* _Cosa farai_:
Puoi ricopiare riga per riga, senza cambiare nulla, tutte le voci qui sotto, omettendo le immagini?

Dati per localizzare parole ed elementi
........
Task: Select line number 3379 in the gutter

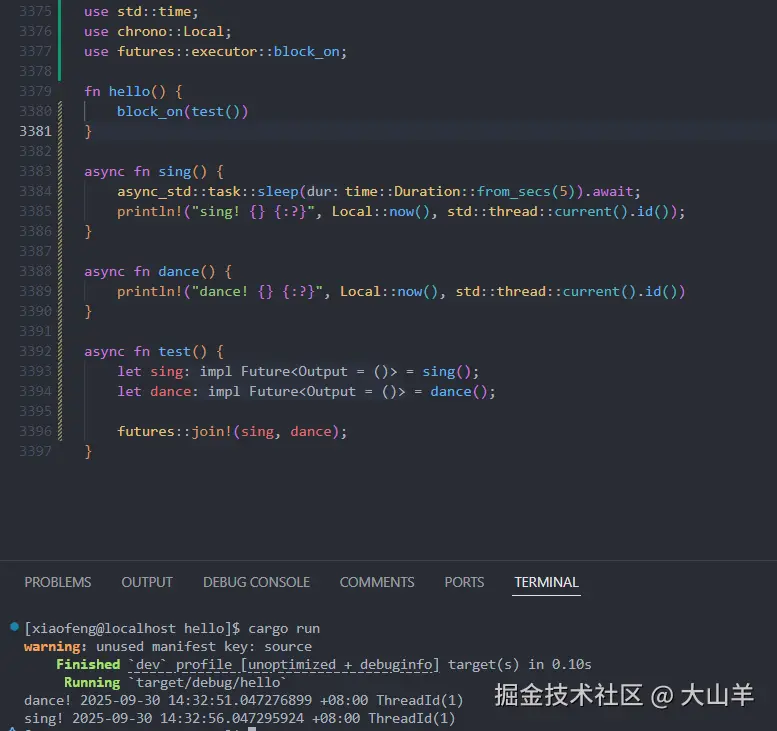Action: coord(35,91)
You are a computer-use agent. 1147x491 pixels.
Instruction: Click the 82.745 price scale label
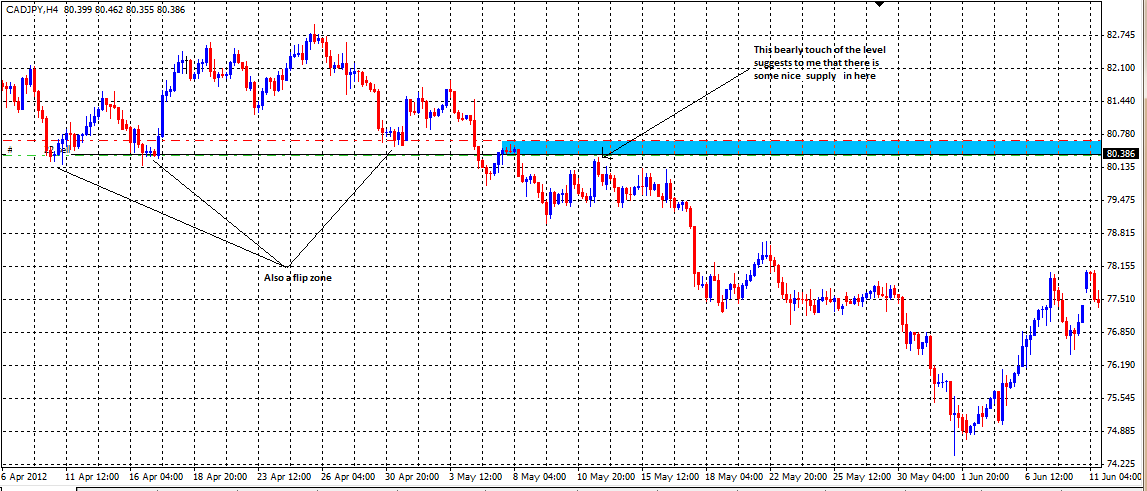click(x=1121, y=34)
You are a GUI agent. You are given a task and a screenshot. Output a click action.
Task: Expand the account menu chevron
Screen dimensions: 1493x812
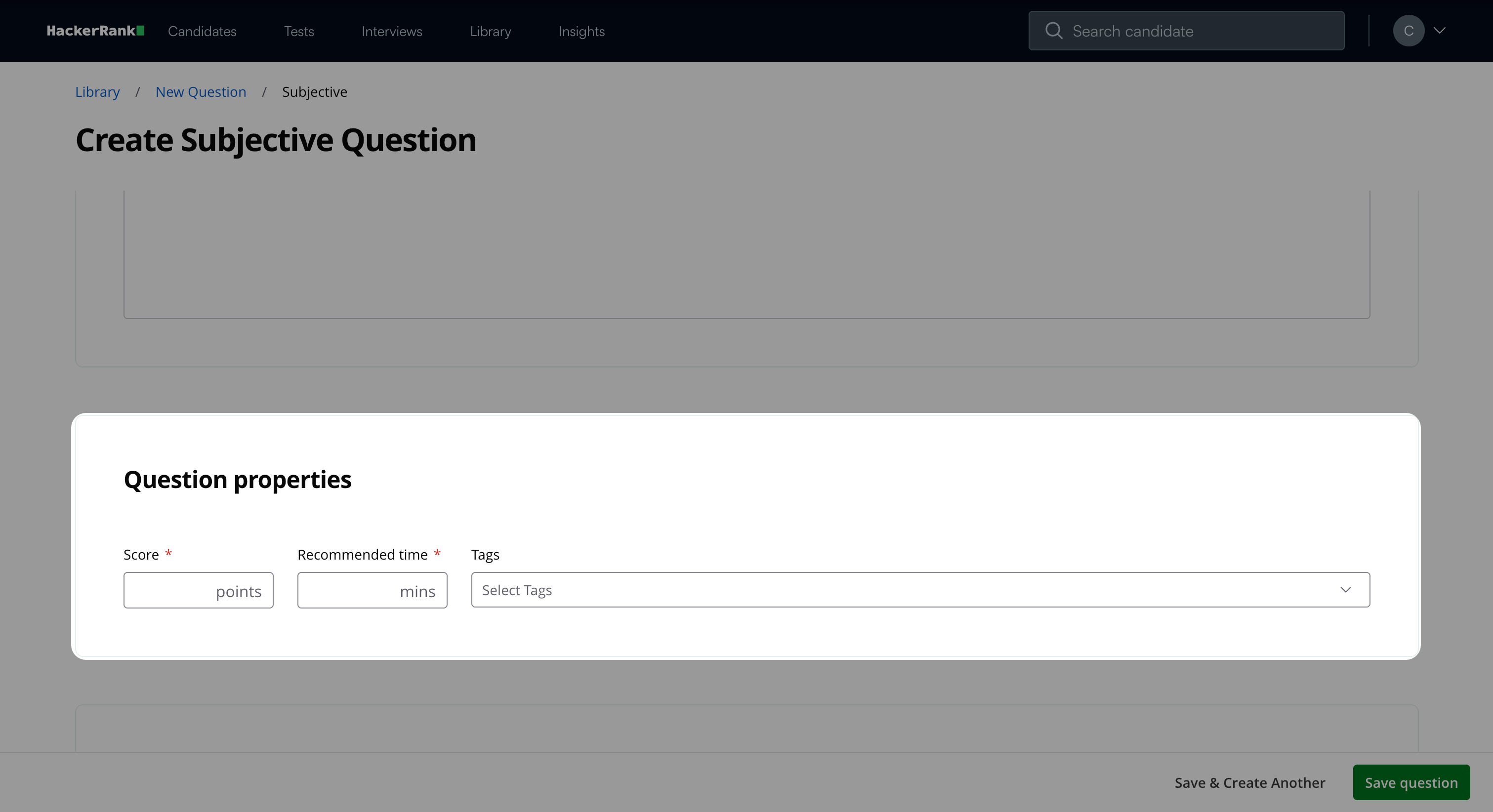coord(1440,31)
........
* _La risposta_:
Task: Select line number 3379 in the gutter

Action: coord(35,91)
You are a computer-use agent. 1147x491 pixels.
Instruction: Click the 82.745 price scale label
click(x=1121, y=34)
You are a GUI agent. You are given a task and a screenshot. Output a click action.
Task: Expand the account menu chevron
Screen dimensions: 1493x812
coord(1440,31)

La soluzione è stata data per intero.